### WORK INSTRUCTIONS
Once you have read the entries below, write them all out again exactly.

Stored data entries
########################################

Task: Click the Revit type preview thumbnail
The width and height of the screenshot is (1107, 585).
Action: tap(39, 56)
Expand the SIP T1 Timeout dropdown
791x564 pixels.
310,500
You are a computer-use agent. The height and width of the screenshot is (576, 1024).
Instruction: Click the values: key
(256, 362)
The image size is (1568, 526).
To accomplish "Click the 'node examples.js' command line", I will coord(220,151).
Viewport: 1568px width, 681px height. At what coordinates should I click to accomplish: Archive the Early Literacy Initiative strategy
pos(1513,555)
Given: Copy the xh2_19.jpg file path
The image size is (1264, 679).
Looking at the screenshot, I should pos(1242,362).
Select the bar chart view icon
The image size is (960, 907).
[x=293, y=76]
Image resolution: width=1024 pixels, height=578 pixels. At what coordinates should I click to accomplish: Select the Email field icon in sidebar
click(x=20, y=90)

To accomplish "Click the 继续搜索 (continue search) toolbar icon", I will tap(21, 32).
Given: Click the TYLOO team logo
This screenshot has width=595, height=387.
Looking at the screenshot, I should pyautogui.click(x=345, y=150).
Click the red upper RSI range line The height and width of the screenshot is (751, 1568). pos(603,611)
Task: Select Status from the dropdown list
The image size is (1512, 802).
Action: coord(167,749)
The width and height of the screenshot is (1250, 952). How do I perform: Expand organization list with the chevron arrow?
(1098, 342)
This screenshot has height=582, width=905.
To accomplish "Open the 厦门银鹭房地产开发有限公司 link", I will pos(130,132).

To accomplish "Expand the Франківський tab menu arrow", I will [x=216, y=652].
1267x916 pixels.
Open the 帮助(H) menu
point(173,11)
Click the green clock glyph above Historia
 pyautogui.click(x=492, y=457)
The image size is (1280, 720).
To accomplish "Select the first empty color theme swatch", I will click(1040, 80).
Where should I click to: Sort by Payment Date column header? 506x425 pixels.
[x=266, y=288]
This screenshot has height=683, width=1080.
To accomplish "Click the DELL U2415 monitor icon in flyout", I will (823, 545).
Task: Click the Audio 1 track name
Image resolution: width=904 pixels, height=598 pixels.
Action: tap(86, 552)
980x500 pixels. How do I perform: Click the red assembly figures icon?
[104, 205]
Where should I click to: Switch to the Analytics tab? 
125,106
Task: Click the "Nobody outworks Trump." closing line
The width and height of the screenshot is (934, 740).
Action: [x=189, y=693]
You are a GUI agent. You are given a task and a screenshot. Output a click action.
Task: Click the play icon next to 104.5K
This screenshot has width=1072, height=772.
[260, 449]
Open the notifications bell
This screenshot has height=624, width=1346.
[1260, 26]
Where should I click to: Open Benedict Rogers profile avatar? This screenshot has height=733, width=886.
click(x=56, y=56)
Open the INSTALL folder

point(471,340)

########################################

### RESULT OF THE EXERCISE
Task: Click the Revit type preview thumbnail
The width and height of the screenshot is (1107, 585).
Action: tap(39, 56)
Expand the SIP T1 Timeout dropdown
791x564 pixels.
310,500
You are a computer-use agent. The height and width of the screenshot is (576, 1024).
Instruction: Click the values: key
(256, 362)
The image size is (1568, 526).
To accomplish "Click the 'node examples.js' command line", I will coord(220,151).
Viewport: 1568px width, 681px height. At what coordinates should I click to accomplish: Archive the Early Literacy Initiative strategy
pos(1513,555)
Given: Copy the xh2_19.jpg file path
The image size is (1264, 679).
Looking at the screenshot, I should pos(1242,362).
Select the bar chart view icon
The image size is (960, 907).
[x=293, y=76]
Image resolution: width=1024 pixels, height=578 pixels. At what coordinates should I click to accomplish: Select the Email field icon in sidebar
click(x=20, y=90)

To accomplish "Click the 继续搜索 (continue search) toolbar icon", I will tap(21, 32).
Given: Click the TYLOO team logo
This screenshot has width=595, height=387.
Looking at the screenshot, I should pyautogui.click(x=345, y=150).
Click the red upper RSI range line The height and width of the screenshot is (751, 1568). pos(603,611)
Task: Select Status from the dropdown list
The image size is (1512, 802).
Action: coord(167,749)
The width and height of the screenshot is (1250, 952). How do I perform: Expand organization list with the chevron arrow?
(1098, 342)
This screenshot has height=582, width=905.
To accomplish "Open the 厦门银鹭房地产开发有限公司 link", I will pos(130,132).

To accomplish "Expand the Франківський tab menu arrow", I will [x=216, y=652].
1267x916 pixels.
Open the 帮助(H) menu
point(173,11)
Click the green clock glyph above Historia
 pyautogui.click(x=492, y=457)
The image size is (1280, 720).
To accomplish "Select the first empty color theme swatch", I will click(1040, 80).
Where should I click to: Sort by Payment Date column header? 506x425 pixels.
[x=266, y=288]
This screenshot has height=683, width=1080.
To accomplish "Click the DELL U2415 monitor icon in flyout", I will (823, 545).
Task: Click the Audio 1 track name
Image resolution: width=904 pixels, height=598 pixels.
Action: tap(86, 552)
980x500 pixels. How do I perform: Click the red assembly figures icon?
[104, 205]
Where should I click to: Switch to the Analytics tab? 
125,106
Task: Click the "Nobody outworks Trump." closing line
The width and height of the screenshot is (934, 740).
Action: [x=189, y=693]
You are a GUI agent. You are given a task and a screenshot. Output a click action.
Task: Click the play icon next to 104.5K
This screenshot has width=1072, height=772.
[260, 449]
Open the notifications bell
This screenshot has height=624, width=1346.
[1260, 26]
Where should I click to: Open Benedict Rogers profile avatar? This screenshot has height=733, width=886.
click(x=56, y=56)
Open the INSTALL folder

point(471,340)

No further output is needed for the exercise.